Devlet Bahçeli, kongre konuşmasında MHP’yi “siyasetin merkezi” olarak tanımladı. Bahçeli, partililere, “Toplumsal merkez, siyasi merkezdir. Siyasi merkez de, MHP’dir. Önce sağa bakın, sonra sola bakın, sonra tekrar sağa bakın, alayını kucaklayın, iktidara doğru gidin.” diye seslendi. Merkezin, “fikirler koalisyonu anlamına gelmediğini” anlatan Bahçeli, “Milliyetçilik, nasıl Atatürk döneminde belirleyici olmuşsa, MHP’nin milliyetçilik siyaseti de temel olacaktır. Diğerleri kendisini merkeze göre tanımlayacak. Milliyetçilik tekelimizde değil, herkes olabilir. Ancak bunu kabul eden tek politik hareket MHP’dir. Milliyetçilik yükselen değer olarak milletin gönlünde yerini almaktadır.” dedi.

Eski arkadaşlarına ‘yuvaya dönün’ çağrısı yaptı

Bahçeli, milleti, vatanı temiz ve samimi duygularla seven herkesin yerinin, milliyetçi hareketin safları olduğunu kaydederken, eski arkadaşlarına şu çağrıyı yaptı: “Bu şerefli mücadelede bizlere yol arkadaşlığı yapacak temiz ve namuslu vatanseverleri, MHP bayrağı ve çatısı altında toplanmaya davet ediyorum. Çok değerli hizmetleri olan arkadaşlarımız, bu milli çağrımızın doğal muhataplarıdır. Geride bırakılması gereken kırgınlık ve küskünlükler nedeniyle ayrı düştüğümüz arkadaşlarımıza, MHP kapısı sonuna kadar açıktır. Ortak hatıralarımız ve acılarımızla yoğrulmuş bulunan bu kutsal davaya sadakat ve samimiyetle bağlı olma inancını kaybetmemiş bütün kardeşlerimizi yuvalarına dönmeye davet ediyorum.”

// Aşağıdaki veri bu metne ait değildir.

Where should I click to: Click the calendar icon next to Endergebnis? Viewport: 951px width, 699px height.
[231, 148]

Baykal, kongreye üç kurmayını gönderdi

Anamuhalefet partisi CHP tarihinde ilk kez MHP kongresine 3 Merkez Yönetim Kurulu üyesiyle katıldı. CHP’yi kongrede Genel Başkan Yardımcısı Mustafa Özyürek’in yanı sıra Güldal Okuducu ve Yılmaz Ateş temsil etti. Özyürek, Bahçeli’nin konuşmasını yorumlarken, “İyi bir konuşmaydı; ancak somut hedefler ortaya koymadı, daha çok milliyetçiliğe vurgu yaptı.” dedi. Özyürek, Bahçeli’nin sola dönük mesajını ise şöyle değerlendirdi: “Sağdan, soldan, her kesimden oy istemesi doğaldır. Bizim yaptığımız çağrı ‘laik ve demokratik sisteme sahip çıkma’ çağrısıdır. Bahçeli’nin konuşmasında bu konularda net vurgu görmedim.”

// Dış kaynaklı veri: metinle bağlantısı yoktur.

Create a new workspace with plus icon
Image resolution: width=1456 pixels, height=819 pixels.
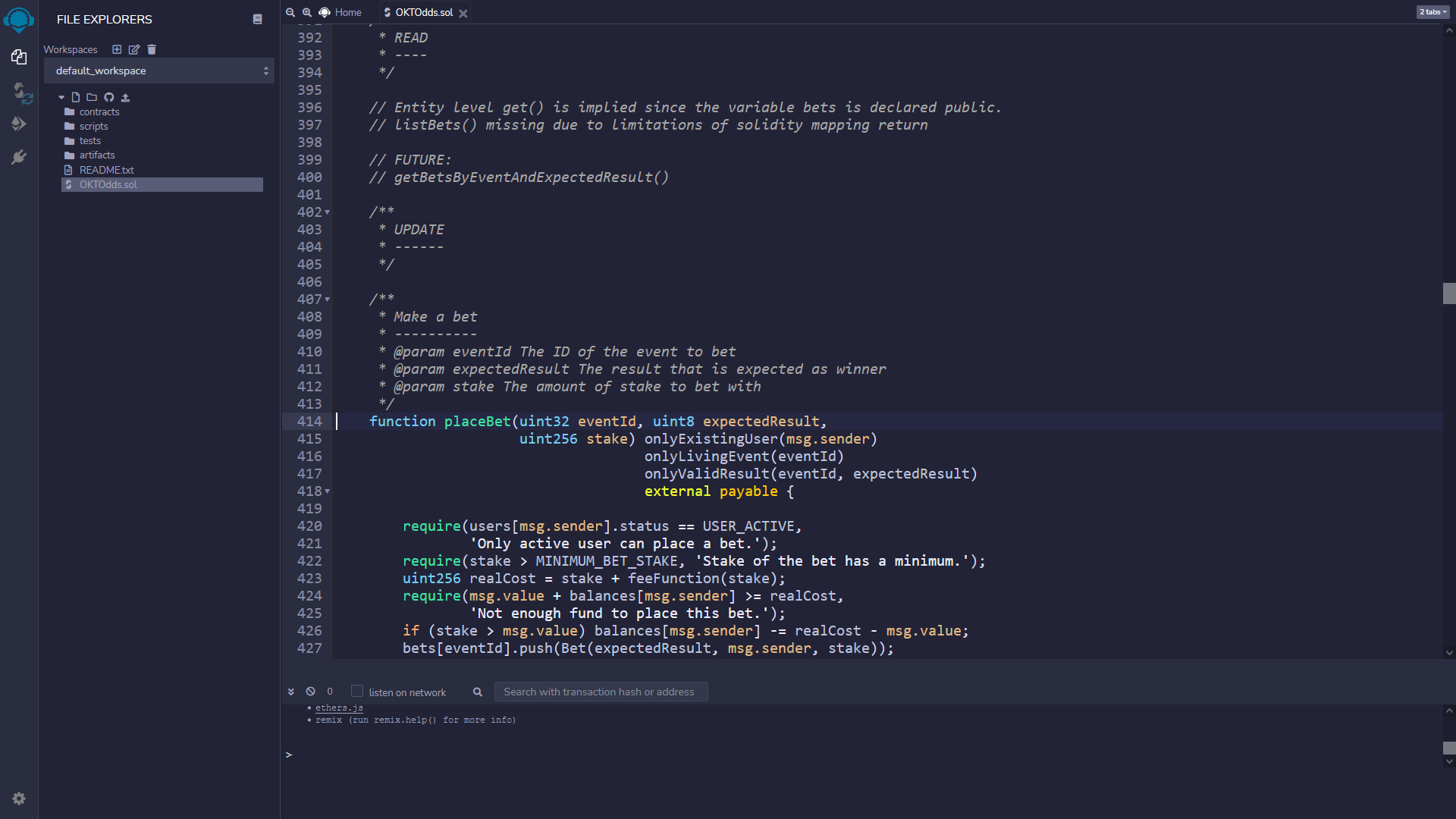(117, 49)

Tokat Paşa liste dışı, Türkeş’in damadı yönetimde

MHP 8. Olağan Büyük Kongresi’nde Merkez Yönetim Kurulu (MYK) ve Merkez Disiplin Kurulu (MDK) da yeniden oluşturuldu. Aralarında Namık Kemal Zeybek, Altay Tokat, Ercüment Konukman ve Ramazan Mirzaoğlu’nun da bulunduğu 22 kişi MYK listesinde yer almadı. MYK’ya yeni giren isimler arasında Ünal Erkan, Hamit Homriş ve Kadir Boy bulunuyor. Daha önce görev alan Meral Akşener ile listeye yeni giren Hediye Akdere ise kadın temsilciler olarak MYK’ya girdiler.

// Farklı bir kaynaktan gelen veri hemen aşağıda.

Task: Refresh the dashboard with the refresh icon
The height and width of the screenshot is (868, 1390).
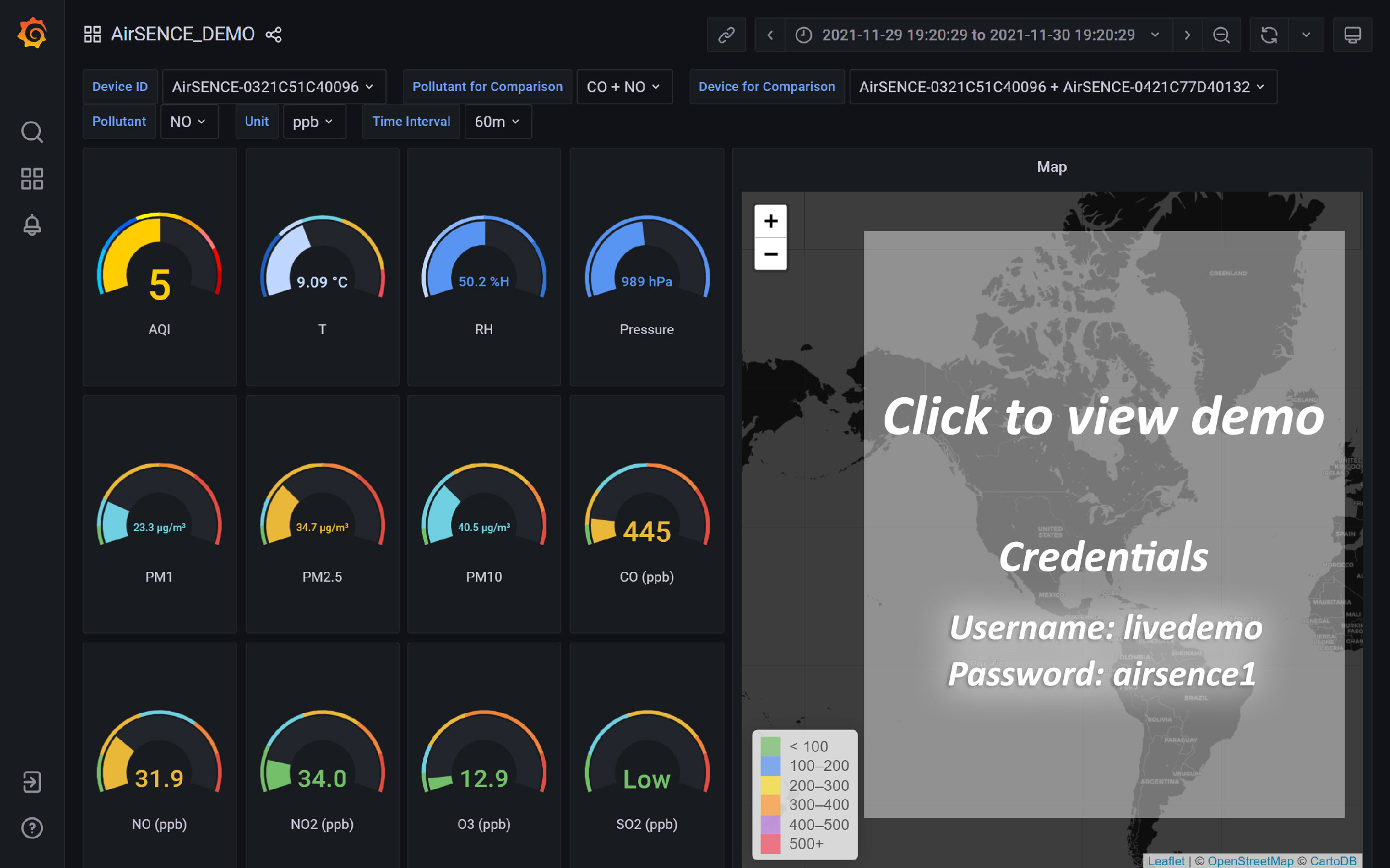Action: point(1269,34)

MYK’nın yeni isimleri şöyle: H. Hamit Homriş, Ünal Erkan, Zeki Ertugay, Gürcan Dağdaş, Metin Ergun, Vedat Bilgin, E. Semih Yalçın, Şükrü Koç, Mustafa Erdem, Erdal Sipahi, Kadir Boy, Lütfü Türkkan, Hamit Ayanoğlu, Emin Haluk Ayhan, Hediye Akdere, Ali Halaman, Adnan Uçaş, Hasan Özarslan, Ahmet Barış Sanal, Nazif Okumuş, O. Fevzi Zihnioğlu ve Mehmet Serdaroğlu.

Liste dışı kalanlar ise şunlar: Adil Mirmahmutoğlu, Ahmet İçyer, Ali Gebeş, Ali Özdemir, Altay Tokat, Atilla Dorum, Cengiz Aldemir, Ercüment Konukman, Hamdi Baktır, Hasan Ali Türkaslan, Engin Tokdemir, İsmail Hakkı Cerrahoğlu, İsmail Hakkı Küpçü, İsmail Köse, İsmail Özkarakaya, Mehmet Telek, Mustafa Zorlu, Namık Kemal Zeybek, Özcan Yeniçeri, Ramazan Mirzaoğlu, Şaban Kardeş ve Türkmen Onur.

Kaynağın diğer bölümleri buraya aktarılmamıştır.